Document extract:
++++++
# 56 Traveller Violet



## rollfaster

Work will began soon on this one a friend picked up. Rare color I believe.


----------



## Eric Amlie

Nice...what's the serial number?
It looks earlier than '56 to me.
Here is my '56. S/N W56130 dates to 5/31/56


----------



## Oilit

Eric Amlie said:


> Nice...what's the serial number?
> It looks earlier than '56 to me.
> Here is my '56. S/N W56130 dates to 5/31/56
> 
> View attachment 1240803



Yours may be a 1957. I have a gold Traveler dated 1955 by the serial number and the hub, but according to the catalog, the 1955 "Lightweight, Middleweight and Jaguar" colors were black, or Opalescent Red, Blue or Green.
http://www.trfindley.com/flschwinn_1951_1960/1955_28.html
Gold and Violet were added in 1956, at least according to the catalogs.


			Schwinn brochures and catalogs, 1951 - 1960 (73 of 157)
		

I posted a couple of pictures of my Traveler here: https://thecabe.com/forum/threads/off-center-head-badge.126517/


----------



## Eric Amlie

Could be I suppose. I'm just going by what the S/N lists say.
++++++
Material:
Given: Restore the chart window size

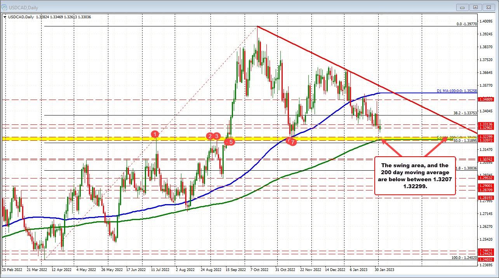Looking at the screenshot, I should (475, 7).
++++++
Challenges:
1/ Update the Traveller Violet thread from "Schwinn brochures and" down to "S/N lists say.", replacing "Traveler" with "Traveller".
2/ According to the Traveller Violet thread, which colors did the 1955 catalog give for the "Lightweight, Middleweight and Jaguar" models? List every one.
3/ Pick up the Traveller Violet thread after its last sentence and continue it.
The listing isn't needed for any of this.

Answer set:
1/
Schwinn brochures and catalogs, 1951 - 1960 (73 of 157)
		

I posted a couple of pictures of my Traveller here: https://thecabe.com/forum/threads/off-center-head-badge.126517/


----------



## Eric Amlie

Could be I suppose. I'm just going by what the S/N lists say.

2/ Black, Opalescent Red, Opalescent Blue, Opalescent Green

3/
----------



## Oilit

Eric Amlie said:


> Could be I suppose. I'm just going by what the S/N lists say.



I don't really know either. At a glance, the "colors" page doesn't really match the rest of the 1955 catalog, but I don't have a copy of my own to double check. I get the impression that the Travelers weren't big sellers, but would Schwinn actually keep them that long? Talk about slow moving!


----------



## rennfaron

Eric Amlie said:


> Could be I suppose. I'm just going by what the S/N lists say.



From what I have seen, somewhere in 1956 they switched over to the new design. I have a blue traveler dated 1956 as well (I think early-to-mid 1956 SN but need to check). This new decal package and paint setup switch appears to be a lot less defined than other similar transitions in decal/paint/component setups. In 1956 I see a lot of both–just my observation.

Dealer catalog - 1955 catalog showing violet paint offering. Also showing gold. Second to last pic
Dealer catalog - 1956 catalog showing violet paint offering in new decals setup. Last pic
The color is somewhat rare, but I have seen at least 5 of these pop up for sale over the past 3-4 years. I see a ton of the black ones and rarely see the blue ones. @s1b picked one of these up not too long ago (second image). Third image is another one I saw for sale a while back. Not great pics but here is a 1955 violet (probably a late '55 SN stamped frame)(Also owned by a CABE'er at one point). Fourth pic, I randomly found this 1956, but no information on it.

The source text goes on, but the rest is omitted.